Ces paroles avaient gêné Jules, lui avaient fait détourner les yeux, par crainte de rencontrer sur le visage de son interlocuteur une expression sévère ou ironique. Pourquoi n'allait-il pas, lui aussi, défendre la terre qui lui donnait asile?

Le lendemain matin, Argensola se chargea de prendre pour Jules un billet de chemin de fer à destination de Bordeaux. Ce n'était pas chose facile, à raison du grand nombre de ceux qui voulaient partir et qui souvent étaient obligés d'attendre plusieurs jours; mais cinquante francs glissés à propos opérèrent le miracle de lui faire obtenir le petit morceau de carton dont le numéro permettrait au «peintre d'âmes» de partir dans la soirée.

Jules, muni pour tout bagage d'une simple valise, parce que les trains n'admettaient que les colis portés à la main, prit place dans un compartiment de première classe et s'étonna du bon ordre avec lequel la compagnie avait réglé les départs: chaque voyageur avait sa place, et il ne se produisait aucun encombrement. Mais à la gare d'Austerlitz ce fut une autre affaire: une avalanche humaine assaillit le train. Les portières étaient ouvertes avec une violence qui menaçait de les rompre; les paquets et même les enfants faisaient irruption par les fenêtres comme des projectiles; les gens se poussaient avec la brutalité d'une foule qui fuit d'un théâtre incendié. Dans l'espace destiné à huit personnes il s'en installait douze ou quatorze; les couloirs s'obstruaient irrémédiablement d'innombrables colis qui servaient de sièges aux nouveaux voyageurs. Les distances sociales avaient disparu; les gens du peuple envahissaient de préférence les wagons de luxe, croyant y trouver plus de place; et ceux qui avaient un billet de première classe cherchaient au contraire les wagons des classes inférieures, dans la vaine espérance d'y voyager plus à l'aise. Mais si les assaillants se bousculaient, ils ne s'en montraient pas moins tolérants les uns à l'égard des autres et se pardonnaient en frères. «A la guerre comme à la guerre!», disaient-ils en manière de suprême excuse. Et chacun poussait son voisin pour lui prendre quelques pouces de banquette, pour introduire son maigre bagage entre les paquets qui surplombaient déjà les têtes dans le plus menaçant équilibre.

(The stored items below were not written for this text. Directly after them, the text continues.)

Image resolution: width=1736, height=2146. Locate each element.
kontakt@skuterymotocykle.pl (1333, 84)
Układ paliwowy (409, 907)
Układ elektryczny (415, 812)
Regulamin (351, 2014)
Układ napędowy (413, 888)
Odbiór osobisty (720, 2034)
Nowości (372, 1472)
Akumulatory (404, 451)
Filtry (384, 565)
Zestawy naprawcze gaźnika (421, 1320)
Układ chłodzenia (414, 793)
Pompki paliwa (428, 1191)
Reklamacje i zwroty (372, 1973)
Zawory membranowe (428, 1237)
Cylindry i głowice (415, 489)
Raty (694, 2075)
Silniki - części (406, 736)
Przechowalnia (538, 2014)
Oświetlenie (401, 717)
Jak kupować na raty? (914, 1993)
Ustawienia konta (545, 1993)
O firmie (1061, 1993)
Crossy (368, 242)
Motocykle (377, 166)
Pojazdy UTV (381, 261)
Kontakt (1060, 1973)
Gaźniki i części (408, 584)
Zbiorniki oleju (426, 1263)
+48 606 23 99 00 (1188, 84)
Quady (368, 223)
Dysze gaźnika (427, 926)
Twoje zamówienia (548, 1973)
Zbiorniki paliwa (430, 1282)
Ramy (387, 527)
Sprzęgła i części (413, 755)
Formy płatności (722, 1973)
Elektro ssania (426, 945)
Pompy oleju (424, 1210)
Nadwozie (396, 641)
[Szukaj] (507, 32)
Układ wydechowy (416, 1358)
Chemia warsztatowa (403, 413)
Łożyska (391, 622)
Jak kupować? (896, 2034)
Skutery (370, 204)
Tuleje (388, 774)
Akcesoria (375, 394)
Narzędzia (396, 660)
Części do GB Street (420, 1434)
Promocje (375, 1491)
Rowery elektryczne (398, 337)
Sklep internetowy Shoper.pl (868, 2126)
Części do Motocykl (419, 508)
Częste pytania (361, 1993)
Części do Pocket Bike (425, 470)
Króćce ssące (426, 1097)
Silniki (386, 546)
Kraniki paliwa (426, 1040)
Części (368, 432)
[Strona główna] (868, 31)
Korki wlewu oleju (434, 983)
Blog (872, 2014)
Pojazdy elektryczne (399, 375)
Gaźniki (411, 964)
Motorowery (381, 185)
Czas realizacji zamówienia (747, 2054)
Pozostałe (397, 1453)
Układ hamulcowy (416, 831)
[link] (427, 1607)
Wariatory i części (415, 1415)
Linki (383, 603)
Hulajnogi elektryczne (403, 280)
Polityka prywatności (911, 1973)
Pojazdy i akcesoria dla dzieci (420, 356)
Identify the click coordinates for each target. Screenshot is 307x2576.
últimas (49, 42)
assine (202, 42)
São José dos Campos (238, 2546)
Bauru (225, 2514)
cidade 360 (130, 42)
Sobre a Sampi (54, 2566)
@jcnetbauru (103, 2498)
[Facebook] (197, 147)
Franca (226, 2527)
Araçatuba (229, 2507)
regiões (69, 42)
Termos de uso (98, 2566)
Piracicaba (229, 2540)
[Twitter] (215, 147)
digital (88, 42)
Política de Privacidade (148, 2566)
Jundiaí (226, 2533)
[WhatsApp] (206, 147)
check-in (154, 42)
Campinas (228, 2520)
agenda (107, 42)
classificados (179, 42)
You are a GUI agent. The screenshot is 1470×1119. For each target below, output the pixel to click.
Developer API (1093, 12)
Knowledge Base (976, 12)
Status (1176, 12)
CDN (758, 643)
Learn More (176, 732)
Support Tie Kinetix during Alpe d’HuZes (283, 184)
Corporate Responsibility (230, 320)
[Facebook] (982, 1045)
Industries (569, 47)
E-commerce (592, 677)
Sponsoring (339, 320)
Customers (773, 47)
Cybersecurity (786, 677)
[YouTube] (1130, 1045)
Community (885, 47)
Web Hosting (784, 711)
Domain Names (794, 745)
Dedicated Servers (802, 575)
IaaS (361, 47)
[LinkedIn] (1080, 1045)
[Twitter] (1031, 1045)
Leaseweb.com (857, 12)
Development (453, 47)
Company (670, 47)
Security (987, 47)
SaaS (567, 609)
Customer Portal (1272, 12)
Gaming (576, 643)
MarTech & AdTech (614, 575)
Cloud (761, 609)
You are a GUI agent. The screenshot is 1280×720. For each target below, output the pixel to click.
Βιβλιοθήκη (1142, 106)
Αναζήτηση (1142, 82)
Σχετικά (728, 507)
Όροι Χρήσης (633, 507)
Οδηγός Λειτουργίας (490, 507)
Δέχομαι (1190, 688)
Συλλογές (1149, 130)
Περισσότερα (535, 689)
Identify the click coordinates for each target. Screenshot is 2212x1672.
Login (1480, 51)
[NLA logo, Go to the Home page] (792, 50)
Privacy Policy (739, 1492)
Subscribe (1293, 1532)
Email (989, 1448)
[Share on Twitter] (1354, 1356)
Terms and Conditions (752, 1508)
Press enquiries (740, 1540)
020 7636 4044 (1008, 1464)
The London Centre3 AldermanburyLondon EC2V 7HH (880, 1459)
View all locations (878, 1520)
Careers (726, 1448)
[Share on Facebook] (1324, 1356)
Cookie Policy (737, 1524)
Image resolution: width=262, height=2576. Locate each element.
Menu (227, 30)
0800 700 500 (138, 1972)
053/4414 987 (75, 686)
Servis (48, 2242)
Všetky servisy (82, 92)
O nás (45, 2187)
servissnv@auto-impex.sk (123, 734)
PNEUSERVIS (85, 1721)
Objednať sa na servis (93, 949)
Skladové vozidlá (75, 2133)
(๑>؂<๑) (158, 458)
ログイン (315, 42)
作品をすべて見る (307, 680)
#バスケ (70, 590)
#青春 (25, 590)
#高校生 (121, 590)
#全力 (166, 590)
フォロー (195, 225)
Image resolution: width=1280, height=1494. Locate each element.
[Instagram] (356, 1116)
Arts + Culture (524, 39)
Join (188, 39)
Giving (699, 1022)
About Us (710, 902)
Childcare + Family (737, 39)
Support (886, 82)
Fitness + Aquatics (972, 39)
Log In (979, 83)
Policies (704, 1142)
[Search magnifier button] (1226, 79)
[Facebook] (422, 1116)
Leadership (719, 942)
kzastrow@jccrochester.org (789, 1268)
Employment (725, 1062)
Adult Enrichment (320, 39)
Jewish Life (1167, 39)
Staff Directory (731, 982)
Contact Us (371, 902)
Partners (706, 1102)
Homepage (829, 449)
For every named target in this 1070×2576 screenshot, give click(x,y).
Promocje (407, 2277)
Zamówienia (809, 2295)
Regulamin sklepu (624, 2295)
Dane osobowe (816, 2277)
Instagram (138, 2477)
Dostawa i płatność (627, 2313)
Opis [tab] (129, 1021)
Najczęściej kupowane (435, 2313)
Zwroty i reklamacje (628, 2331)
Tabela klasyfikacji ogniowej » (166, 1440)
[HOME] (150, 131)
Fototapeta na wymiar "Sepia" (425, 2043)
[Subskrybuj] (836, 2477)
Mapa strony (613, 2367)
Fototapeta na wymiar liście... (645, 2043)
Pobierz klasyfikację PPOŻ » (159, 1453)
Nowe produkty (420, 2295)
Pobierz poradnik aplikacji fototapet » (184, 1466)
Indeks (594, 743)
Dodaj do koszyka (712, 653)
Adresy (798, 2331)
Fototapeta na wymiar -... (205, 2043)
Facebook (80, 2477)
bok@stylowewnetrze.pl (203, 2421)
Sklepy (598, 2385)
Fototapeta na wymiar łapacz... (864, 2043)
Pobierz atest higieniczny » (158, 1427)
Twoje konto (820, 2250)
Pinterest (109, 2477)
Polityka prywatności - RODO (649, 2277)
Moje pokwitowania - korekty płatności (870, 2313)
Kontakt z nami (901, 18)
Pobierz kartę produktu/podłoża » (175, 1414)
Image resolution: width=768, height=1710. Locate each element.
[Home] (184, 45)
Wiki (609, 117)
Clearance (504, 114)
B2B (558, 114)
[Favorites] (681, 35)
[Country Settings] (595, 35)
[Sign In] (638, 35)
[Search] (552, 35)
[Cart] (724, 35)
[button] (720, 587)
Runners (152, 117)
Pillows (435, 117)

Sur les voies de garage, il y avait d'immenses trains qui attendaient depuis vingt-quatre heures le signal du départ. Ces trains étaient composés en partie de wagons à bestiaux, en partie de wagons de marchandises pleins de gens assis à même sur le plancher ou sur des chaises apportées du logis. Chacun de ces trains ressemblait à un campement prêt à se mettre en marche, et, depuis le temps qu'il restaient immobiles, une couche de papiers gras et de pelures de fruits s'était formée le long des demeures roulantes.

Jules éprouvait une profonde pitié pour ses nouveaux compagnons de voyage. Les femmes gémissaient de fatigue, debout dans le couloir, considérant avec une envie féroce ceux qui avaient la chance d'avoir une place sur la banquette. Les petits pleuraient avec des bêlements de chèvre affamée. Aussi le peintre renonça-t-il bientôt à ses avantages de premier occupant: il céda sa place à une vieille dame; puis il partagea entre les imprévoyants et les nécessiteux l'abondante provision de comestibles dont Argensola avait eu soin de le munir.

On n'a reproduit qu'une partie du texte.